Joe Feldman, founder and CEO of Crescendo Education Group, leads the Equitable Grading Project. He spent more than 20 years in the classroom and said upon leaving, he started researching and found that most of the practices that teachers use are the same as from 100 years ago, and they’re just replicating that.

“What we find when teachers start using more equitable grading practices, and that means practices that create more accuracy in grades, and are more bias resistant and are more motivational,” he said. “When they receive the support they need to implement these, they find that grade inflation goes down and students become actually more motivated.”

Many feel the system may introduce bias, specifically systemic oppression. Feldman said homework is important, but shouldn’t be included in grades, as there are other ways to motivate students.

He further broke his explication down by comparing it to preparing for a basketball game:

“If I have a basketball game on Saturday, I go in the backyard and I shoot free throws for an hour — nobody is looking to see how many free throws I make and then bringing it to the game and adding it to my score. It is very clear to me that I practice shooting those free throws because I need to practice in order to do well in the assessment. Same thing for homework, right?”

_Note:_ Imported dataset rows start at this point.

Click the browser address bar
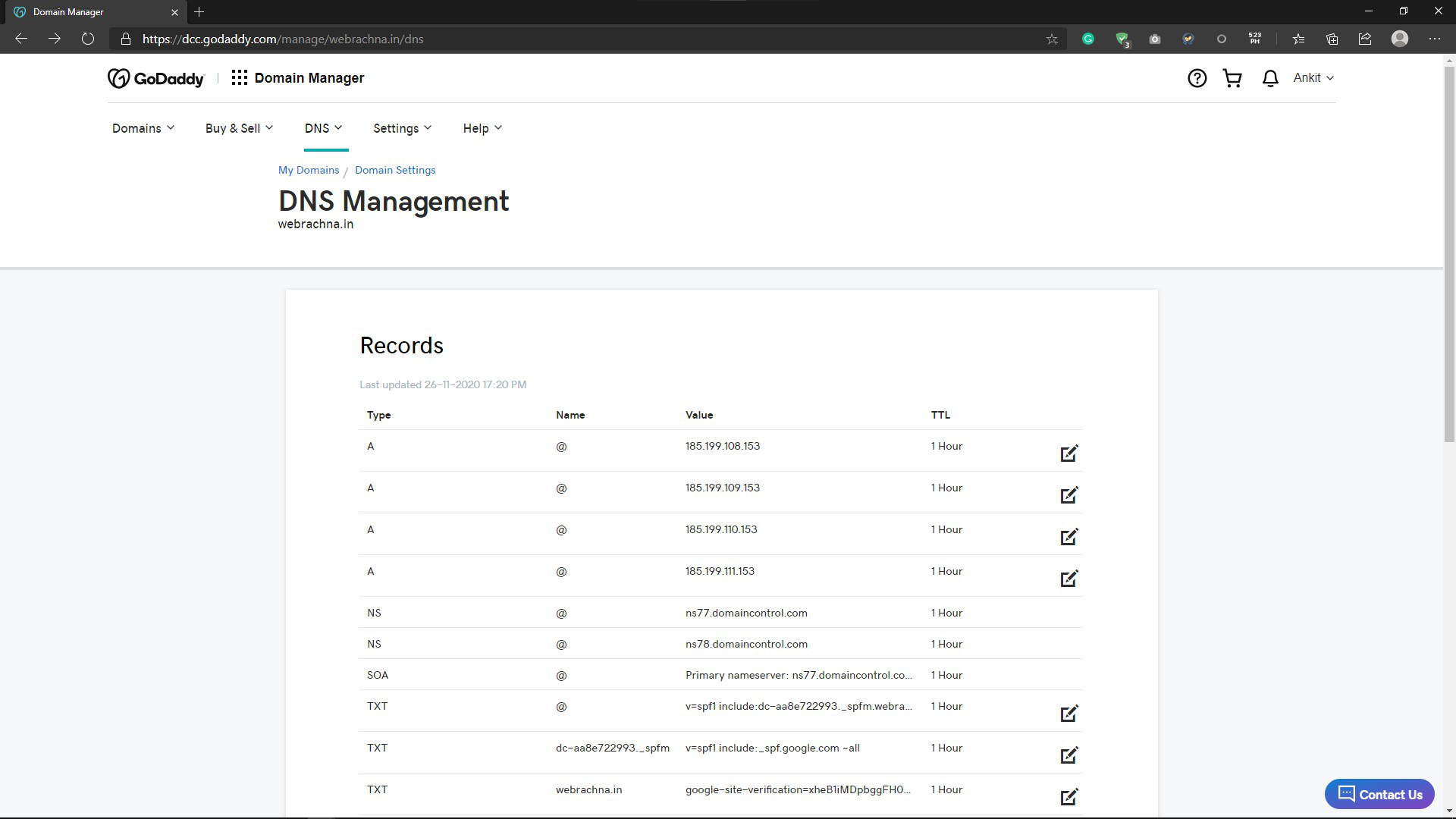This screenshot has height=819, width=1456. tap(576, 39)
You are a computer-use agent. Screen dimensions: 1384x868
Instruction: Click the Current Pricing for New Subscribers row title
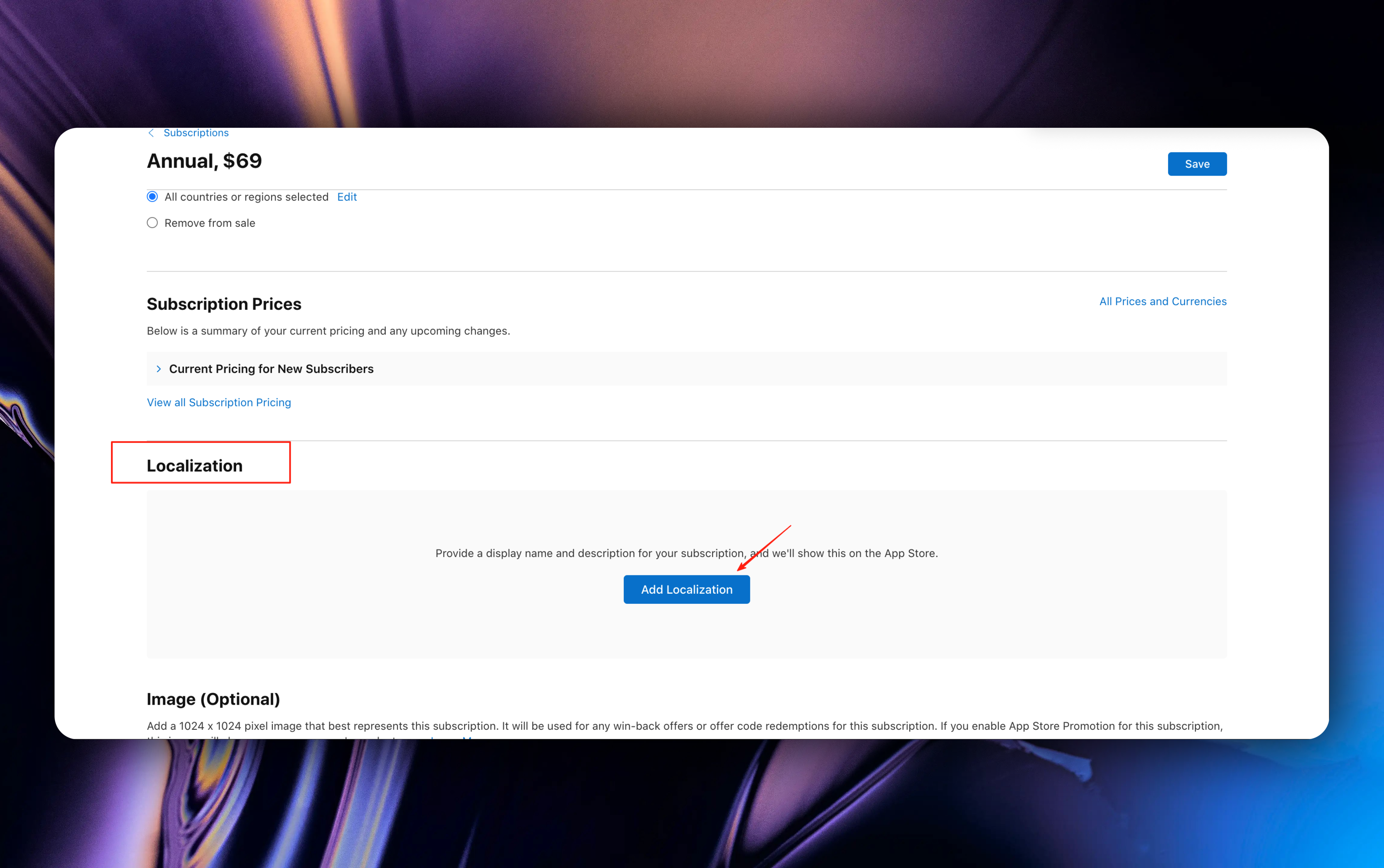click(271, 369)
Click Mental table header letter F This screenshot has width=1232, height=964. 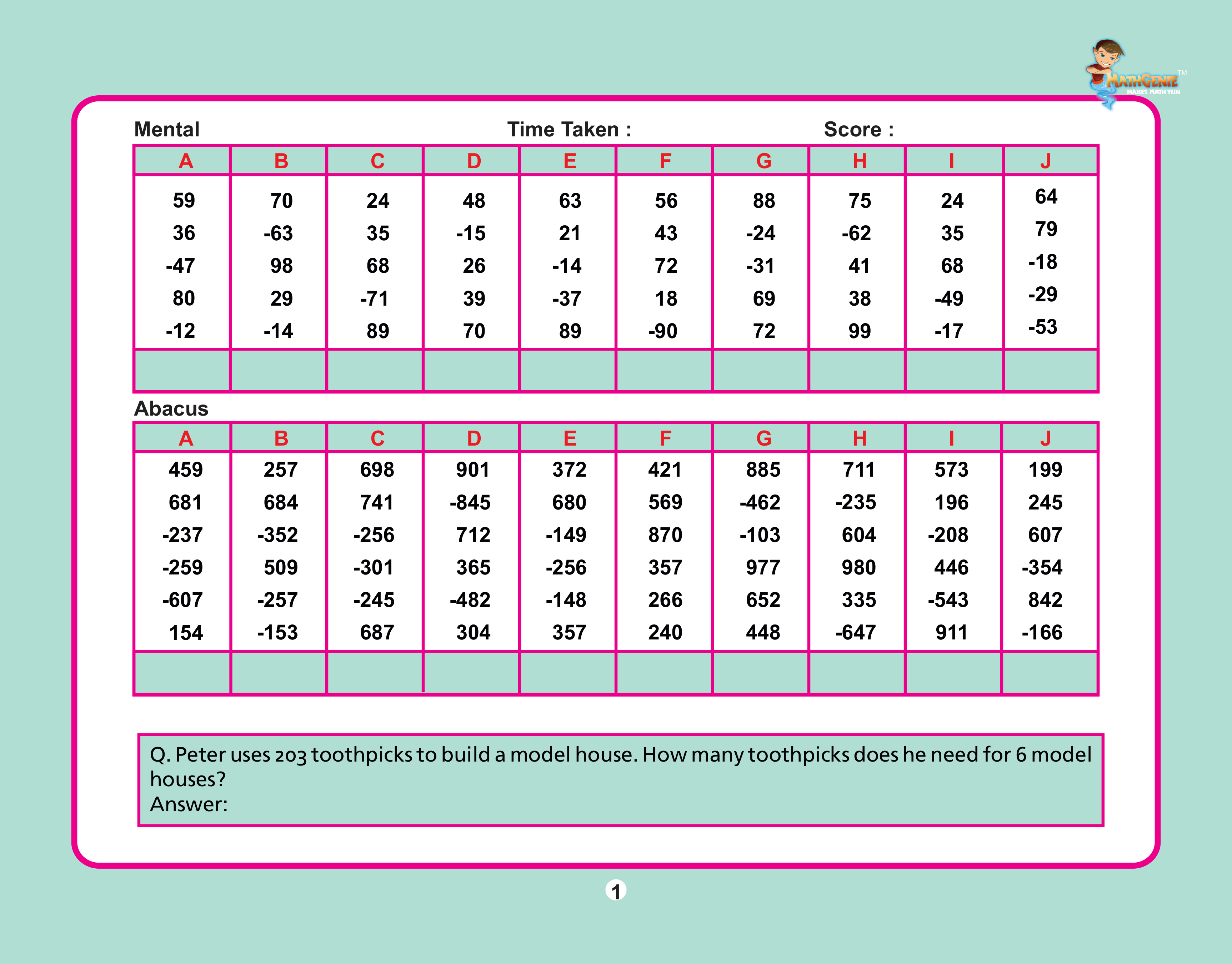pyautogui.click(x=665, y=161)

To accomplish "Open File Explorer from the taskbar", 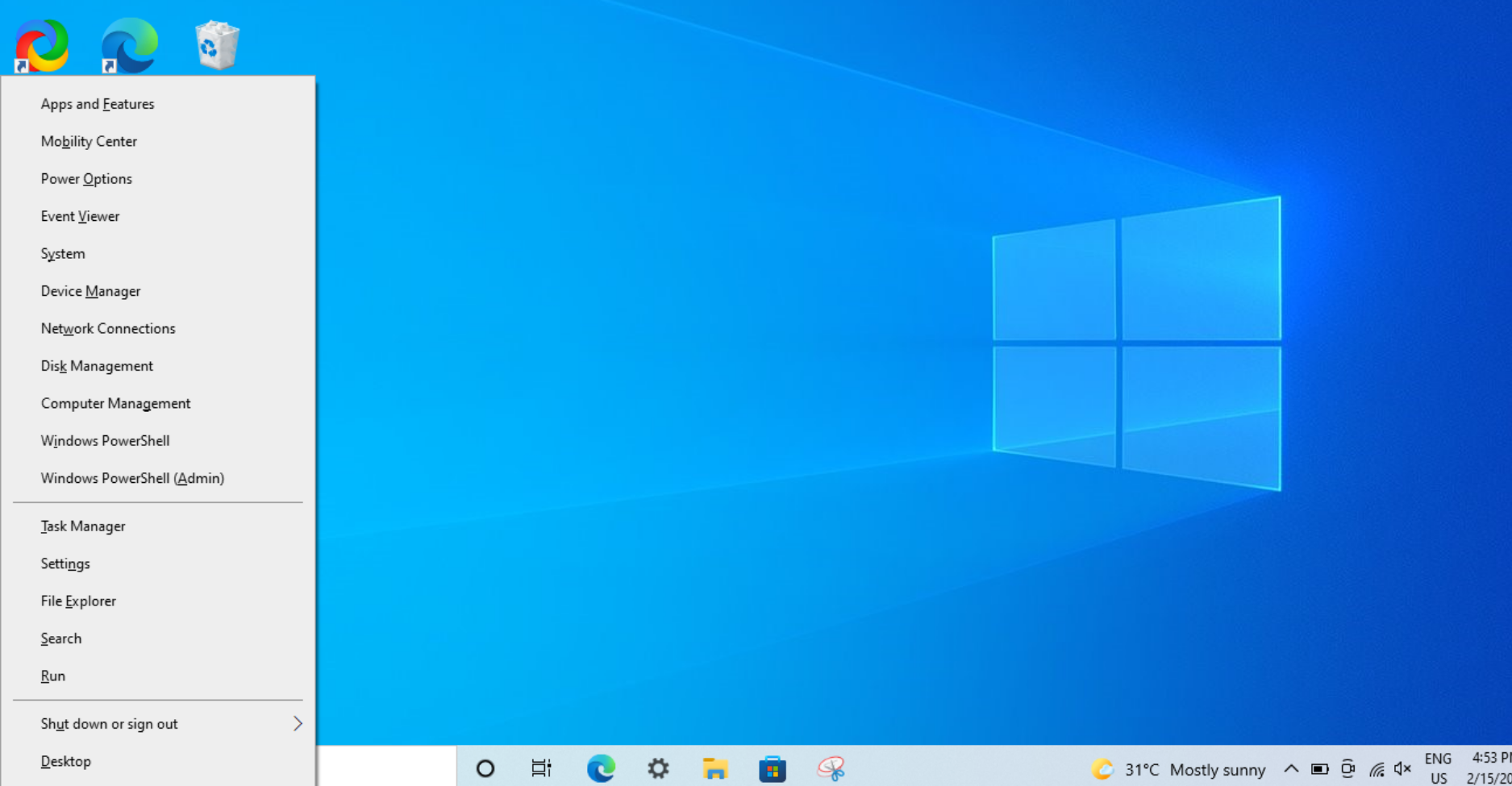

Overall, Feldman explained teachers should collect homework to give feedback but students should not be penalized for it.

“That performance shouldn’t be included in the grade because when it is, it disproportionately punishes students who have more responsibilities outside of school, or who have less support outside of school,” he said. “Even if those students do very well on the assessment, and they don’t turn in the homework, it ends up pulling down their grade even though they know the material.”